L'esposizione del contenuto dell'Etica, come specificato sin dal titolo, è poi organizzata secondo un metodo «geometrico» ispirato al modello assiomatico-deduttivo della geometria euclidea. Spinoza procede enunciando assiomi e definizioni sulla base dei quali dimostra delle proposizioni con i loro eventuali corollari. Tale metodo, che mira a garantire dimostrativamente la certezza dei risultati a cui man mano si perviene, è considerato da alcuni commentatori come un significativo specchio di quella che per Spinoza è la struttura della sostanza stessa a cui afferisce tutto quello che è nel mondo, dal momento che la causalità della dinamica dell'universo corporeo vi è tradotta in una serie di corrispondenti nessi di implicazione logica. Nonostante questo, a più riprese Spinoza sembra mostrare delle insofferenze nei confronti della rigidità del metodo euclideo. È anche per questo che spesso egli aggiunge alle sue proposizioni degli scoli più estesi e di carattere discorsivo in cui chiarifica i suoi risultati o, anche, si occupa di mostrare come essi confutino le posizioni di alcuni dei suoi avversari; allo stesso scopo sono presenti prefazioni o appendici alle singole parti.

Prima parte: di Dio La prima parte dell'Etica di Spinoza è dedicata a definire la sostanza e Dio e a dedurre, a partire da tali definizioni, «[...] la natura di Dio e le sue proprietà, e cioè che esiste necessariamente; che è unico; che è ed agisce per la sola necessità della sua natura; che è causa libera di tutte le cose, e in qual modo lo è; che tutte le cose sono in Dio e dipendono da lui in modo tale che senza di lui non possono né essere, né essere concepite; e, infine, che tutte le cose sono state predeterminate da Dio non secondo la libertà della sua volontà, ossia per suo assoluto beneplacito, ma secondo la sua assoluta natura ossia infinita potenza. (E I, appendice)» Definizioni e assiomi: la sostanza, Dio e gli attributi Spinoza inizia l’Etica proponendo otto definizioni: • D1 - La «causa di sé» è definita come «ciò la cui essenza implica l'esistenza», ciò la cui natura non si può concepire se non come esistente.
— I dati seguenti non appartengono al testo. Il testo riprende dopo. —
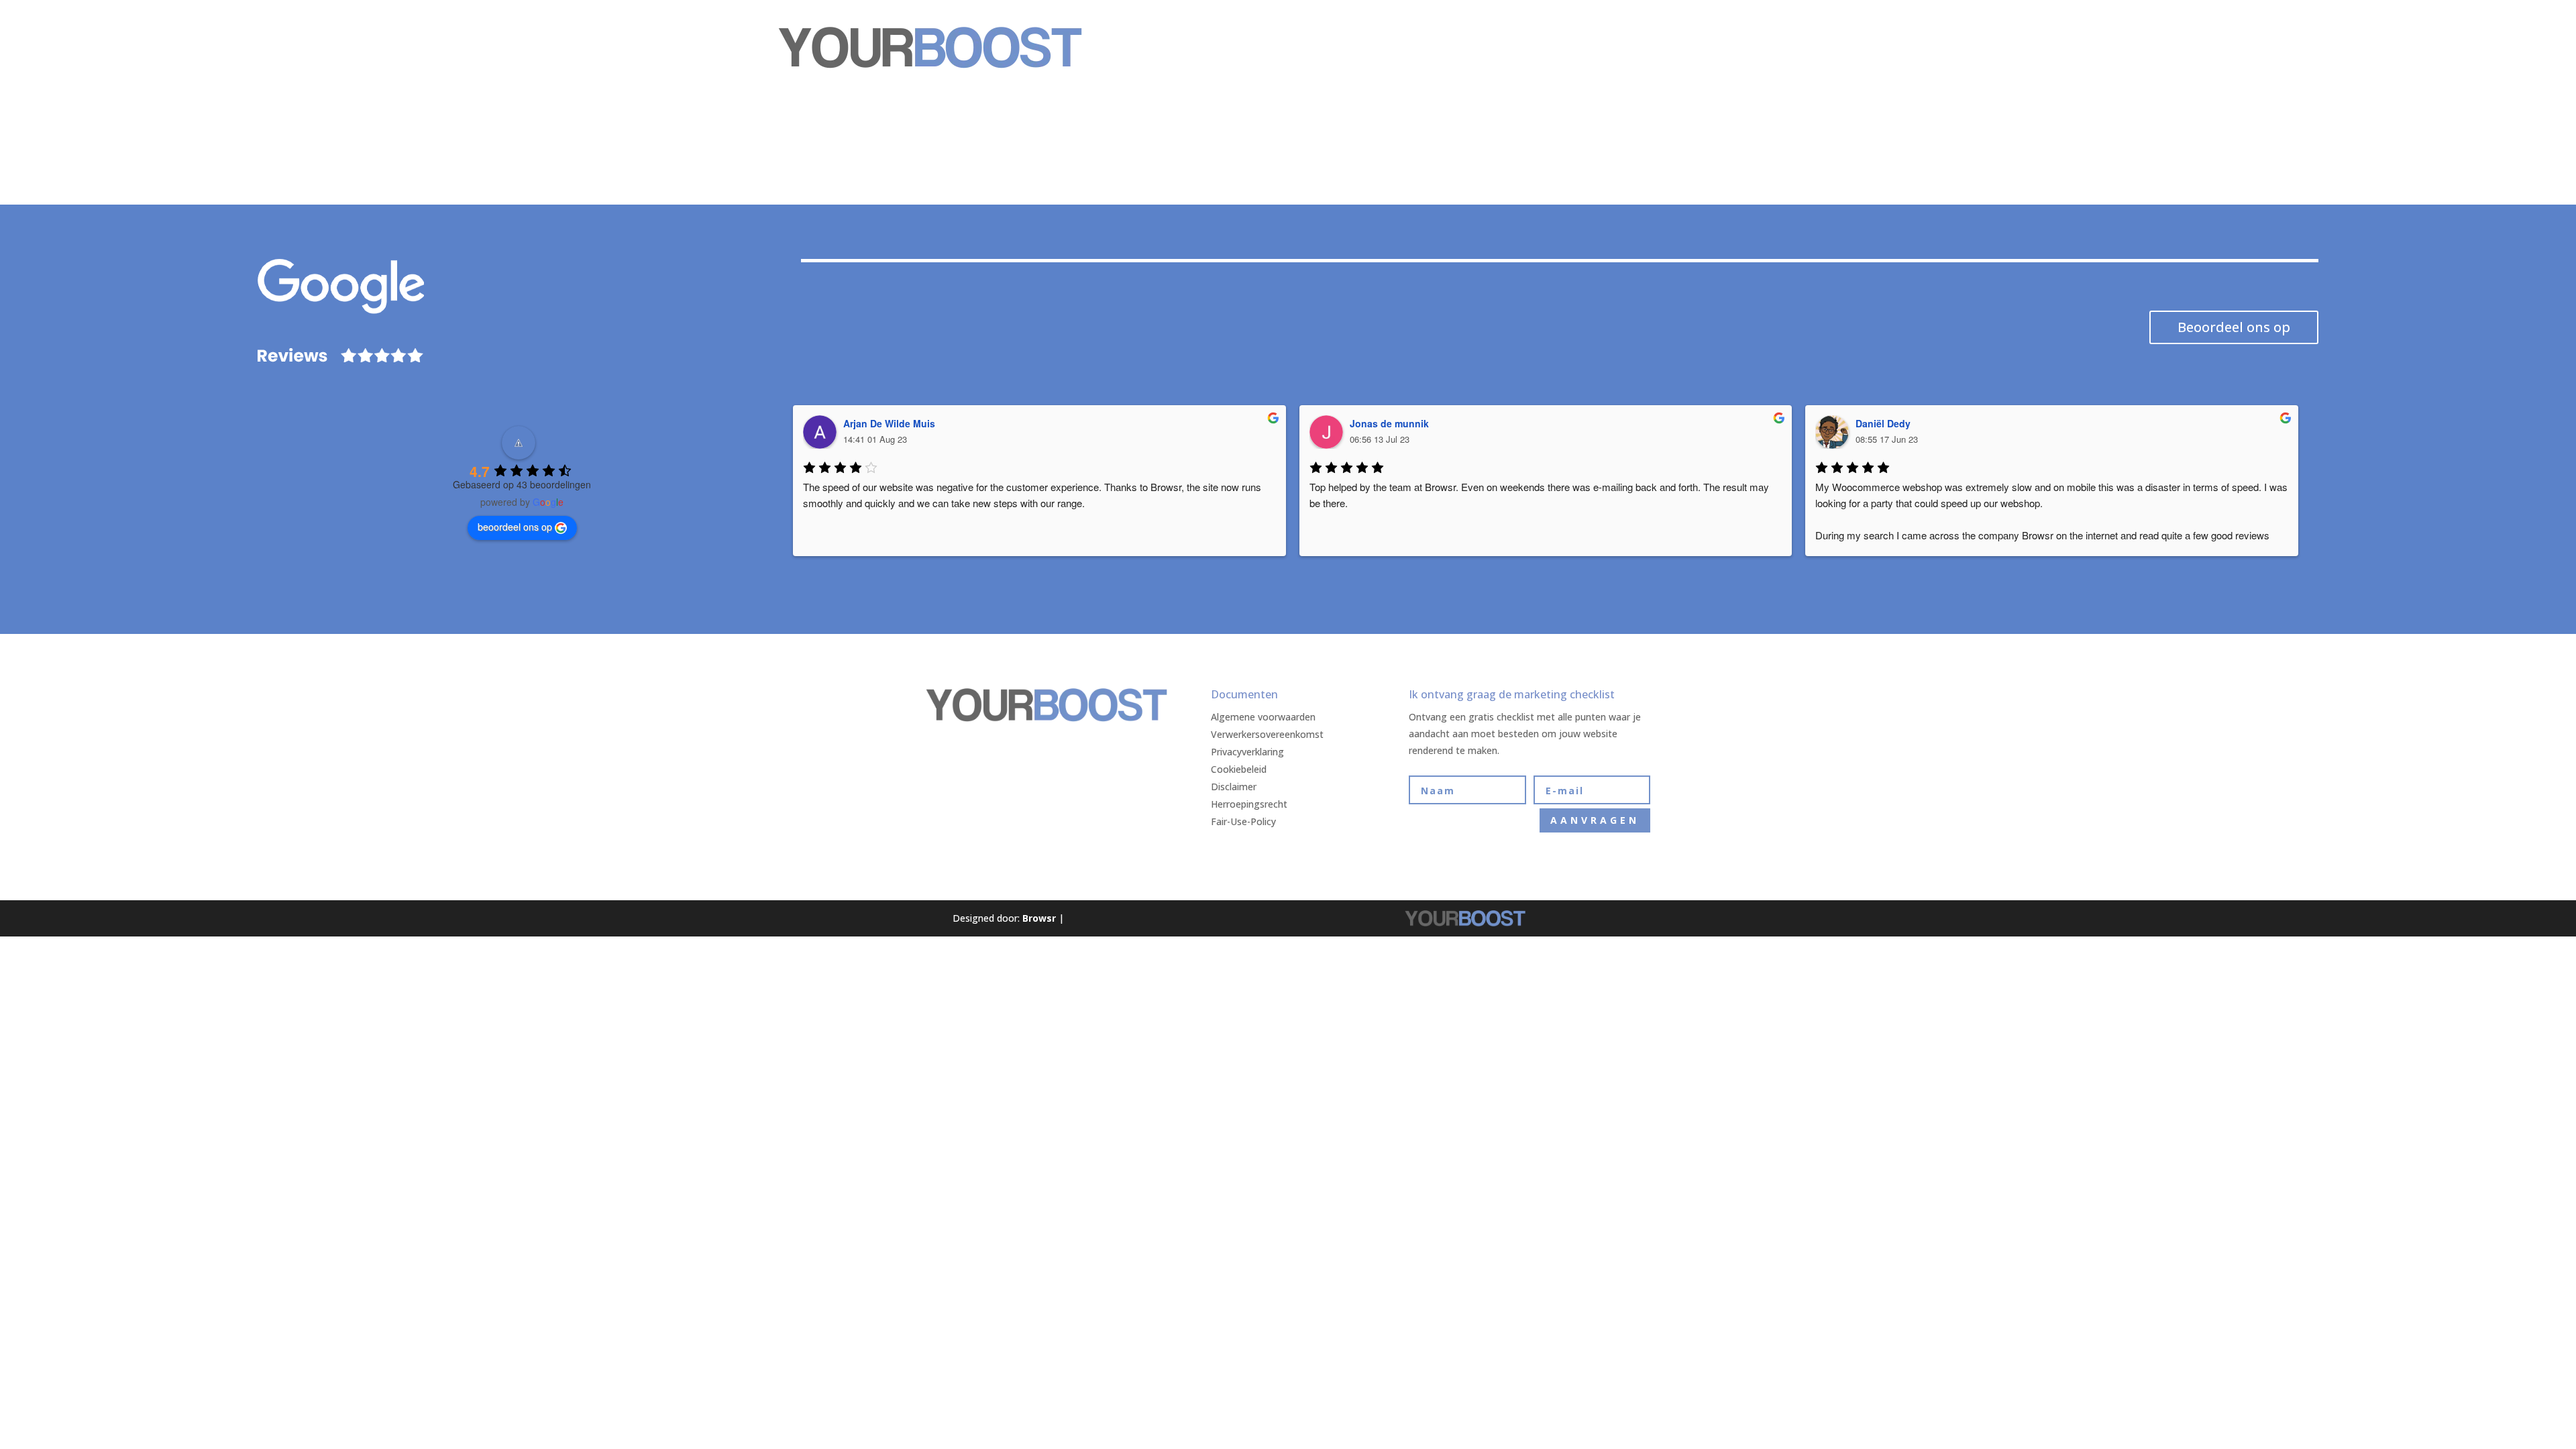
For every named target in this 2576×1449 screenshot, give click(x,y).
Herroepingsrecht (1249, 804)
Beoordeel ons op (2234, 327)
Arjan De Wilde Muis (889, 423)
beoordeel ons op (515, 526)
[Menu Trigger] (1756, 31)
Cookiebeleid (1239, 769)
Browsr (1039, 918)
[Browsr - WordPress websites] (1057, 918)
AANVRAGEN (1595, 820)
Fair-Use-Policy (1243, 821)
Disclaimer (1233, 786)
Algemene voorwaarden (1263, 716)
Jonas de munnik (1389, 423)
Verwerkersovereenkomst (1267, 734)
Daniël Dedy (1883, 423)
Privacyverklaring (1247, 751)
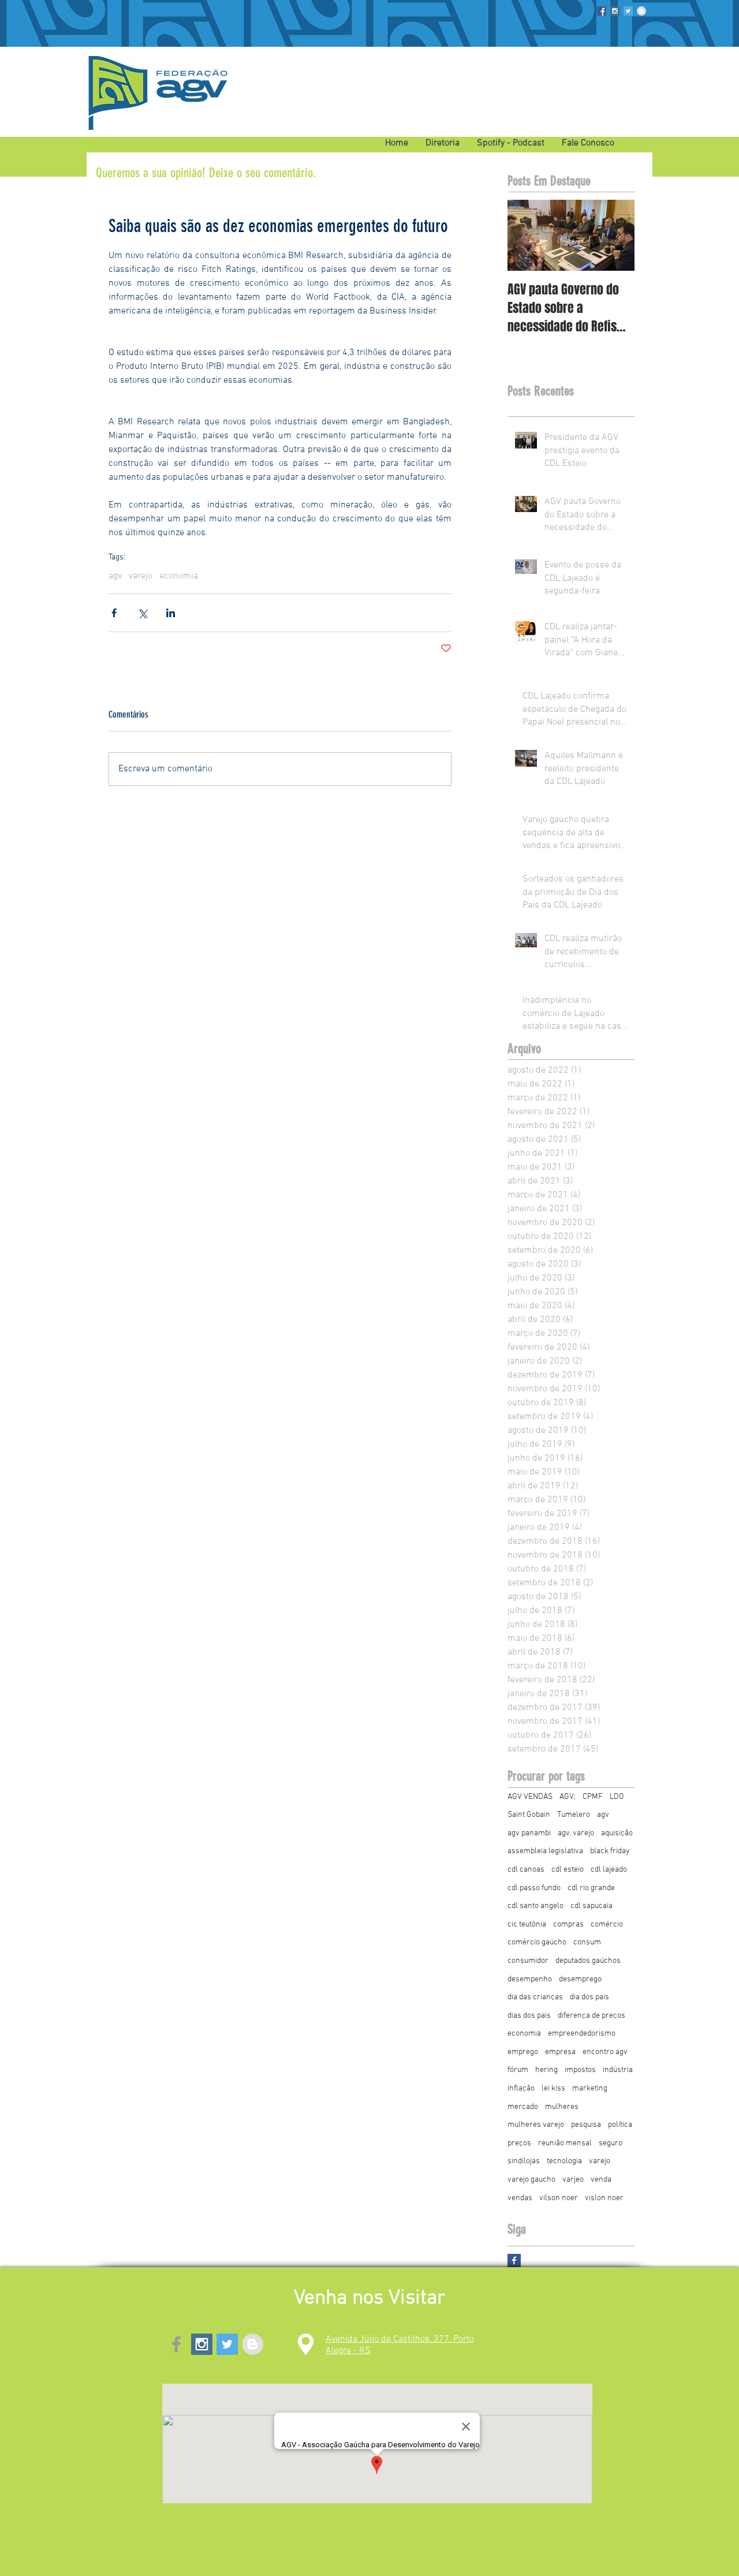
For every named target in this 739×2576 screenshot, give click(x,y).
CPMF (593, 1797)
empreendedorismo (581, 2034)
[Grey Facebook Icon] (176, 2344)
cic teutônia (526, 1924)
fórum (517, 2070)
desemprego (580, 1979)
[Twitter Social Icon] (628, 11)
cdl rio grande (591, 1888)
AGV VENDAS (530, 1797)
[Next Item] (616, 235)
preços (519, 2143)
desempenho (529, 1979)
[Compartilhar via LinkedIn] (170, 612)
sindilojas (523, 2161)
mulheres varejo (535, 2125)
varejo (140, 576)
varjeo (573, 2180)
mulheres (561, 2107)
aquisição (617, 1833)
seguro (610, 2143)
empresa (560, 2052)
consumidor (527, 1961)
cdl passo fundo (534, 1888)
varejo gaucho (531, 2180)
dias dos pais (529, 2016)
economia (178, 576)
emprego (522, 2052)
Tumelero (573, 1815)
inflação (521, 2088)
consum (587, 1942)
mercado (522, 2107)
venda (601, 2180)
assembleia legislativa (545, 1851)
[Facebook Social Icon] (601, 11)
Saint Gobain (528, 1815)
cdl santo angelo (535, 1906)
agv (115, 576)
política (620, 2125)
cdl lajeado (609, 1870)
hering (546, 2070)
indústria (618, 2070)
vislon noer (604, 2198)
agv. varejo (576, 1833)
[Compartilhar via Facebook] (114, 612)
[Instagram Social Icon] (614, 11)
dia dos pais (589, 1997)
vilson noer (558, 2198)
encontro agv (605, 2052)
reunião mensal (565, 2143)
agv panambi (529, 1833)
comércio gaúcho (536, 1942)
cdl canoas (525, 1870)
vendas (519, 2198)
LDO (617, 1797)
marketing (589, 2088)
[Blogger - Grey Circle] (641, 11)
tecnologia (564, 2161)
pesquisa (586, 2125)
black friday (610, 1851)
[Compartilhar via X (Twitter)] (142, 612)
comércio (607, 1924)
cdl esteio (567, 1870)
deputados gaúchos (588, 1961)
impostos (580, 2070)
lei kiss (553, 2088)
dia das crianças (535, 1997)
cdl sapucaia (591, 1906)
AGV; (567, 1797)
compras (568, 1924)
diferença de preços (591, 2016)
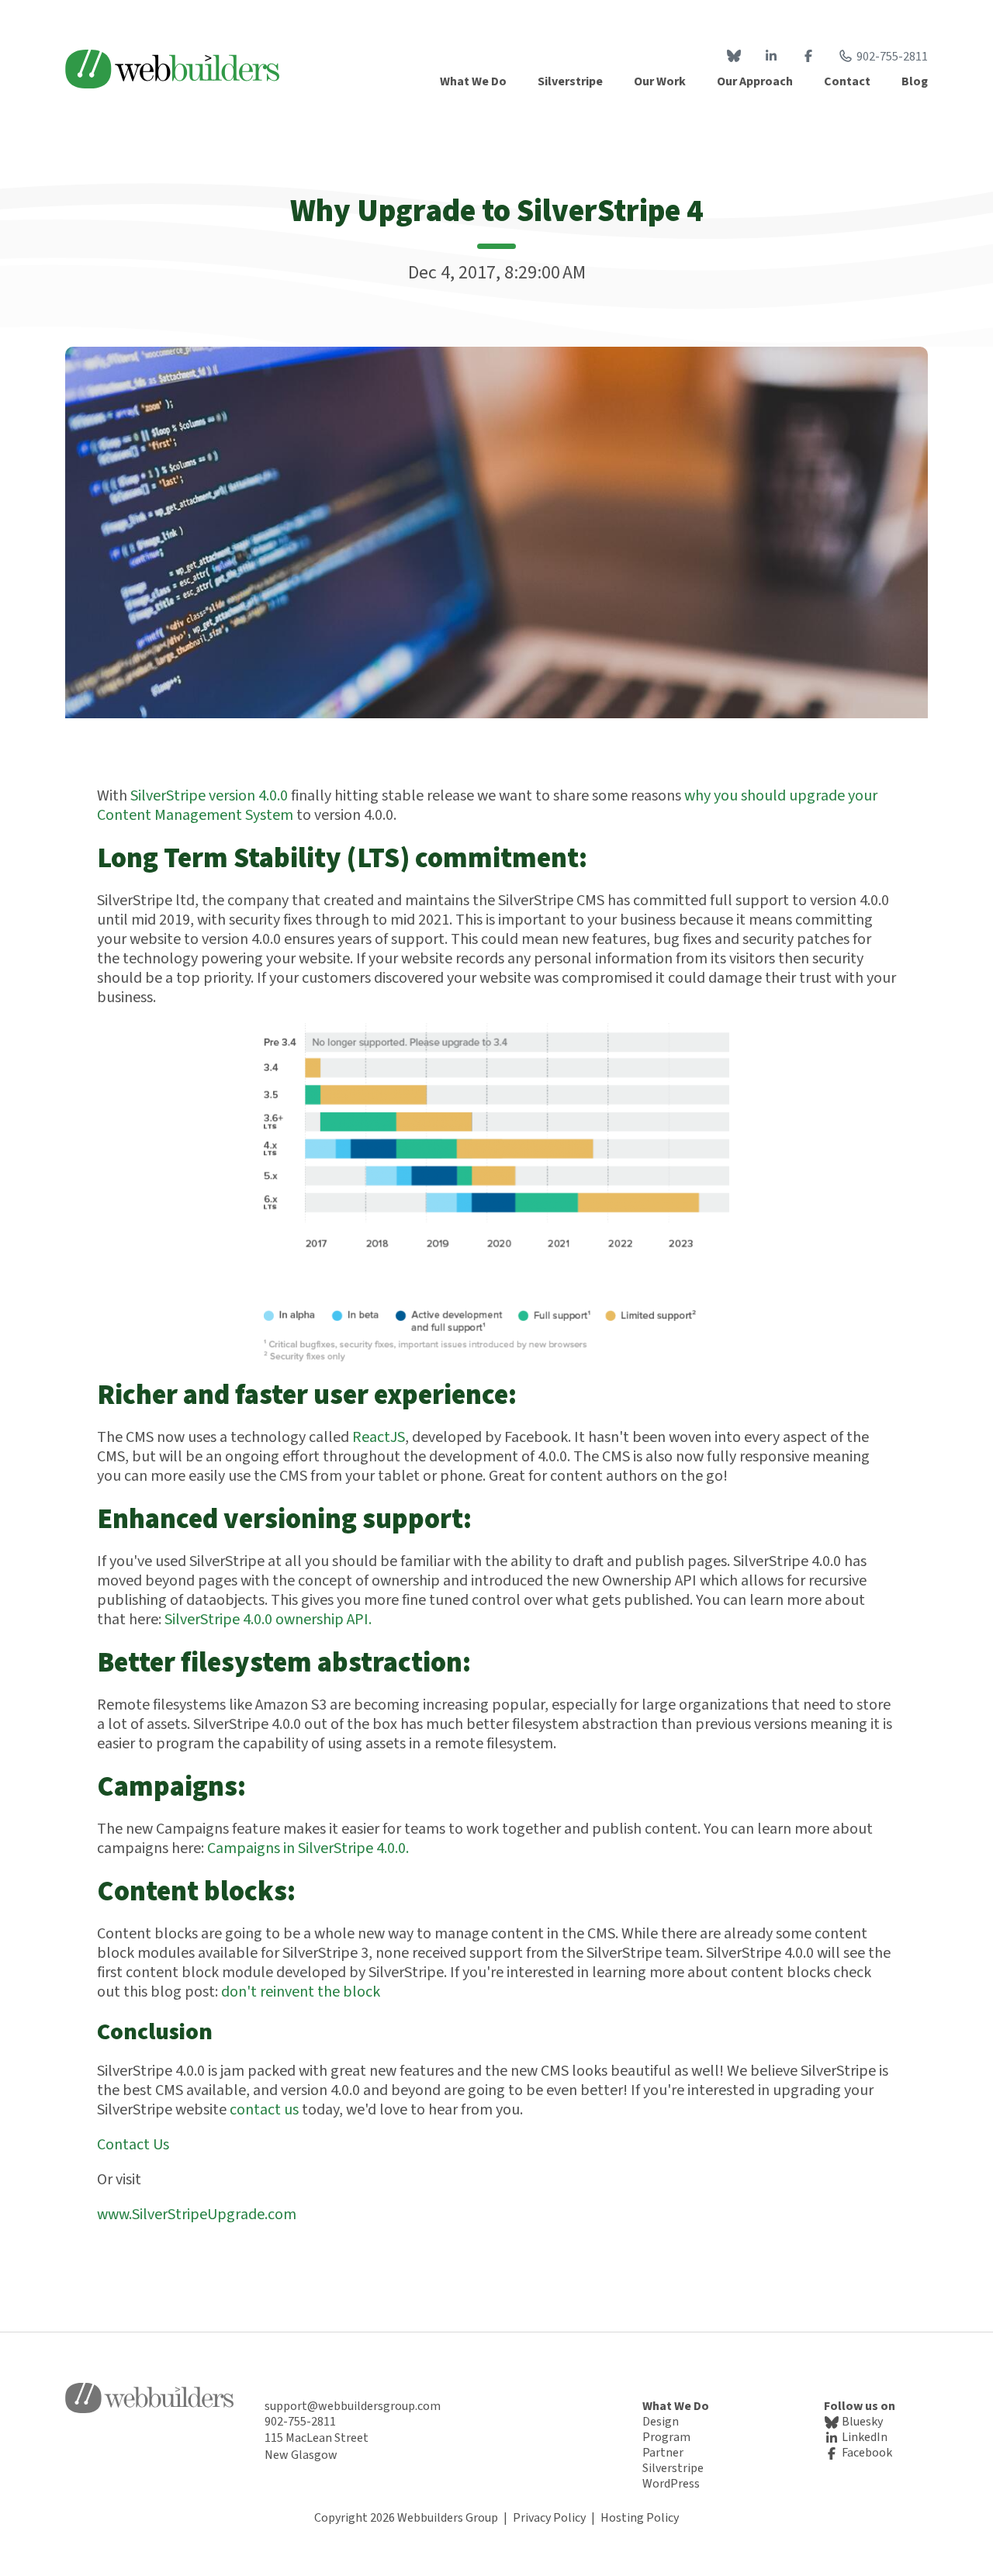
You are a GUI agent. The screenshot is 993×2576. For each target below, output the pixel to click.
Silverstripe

Spinoza non parla di causa prima (metafisica), ma si serve di un concetto altrettanto carico di tradizione filosofica, quello di causa sua, intesa dal filosofo come potenza attiva assoluta che pone e conserva eternamente sé stessa nell’esistenza, dove la connessione con l’effetto, ineliminabile nel concetto di causa, assume un carattere “riflessivo”, in un certo senso “circolare”, per cui la causa ha come “effetto” sé stessa. La causa sui non è causata da nient’altro che da sé ed è causa di tutto ciò che da essa segue, che da essa è deducibile, che in essa è implicato. Causa sui indica l’essere che esiste per necessità della sua stessa natura e che quindi non è causato da altro; Tale definizione viene poi articolata in due parti, per cui la causa sui è: a) ciò la cui natura/essenza implica l’esistenza e, b) ciò la cui natura non può essere concepita se non come esistente. Se qualcosa è causa sui, allora esiste; se qualcosa esiste senza essere causato da altro, allora è causa sui; essere causa sui è condizione sufficiente per esistere, esistere è condizione necessaria per essere causa sui. Le due parti prese assieme dicono che una cosa è causa sui se ha in sé la ragione della propria esistenza ed è concepibile come causa sui se ha in sé le ragioni della propria intelligibilità.



D2 – Una cosa è finita nel suo genere quando può essere limitata da un’altra della stessa natura. Esempio – un corpo è detto finito perché possiamo concepirne sempre un altro più grande. Allo stesso modo un pensiero è limitato da un altro pensiero; ma un corpo, non può essere limitato da un pensiero, né un pensiero da un corpo.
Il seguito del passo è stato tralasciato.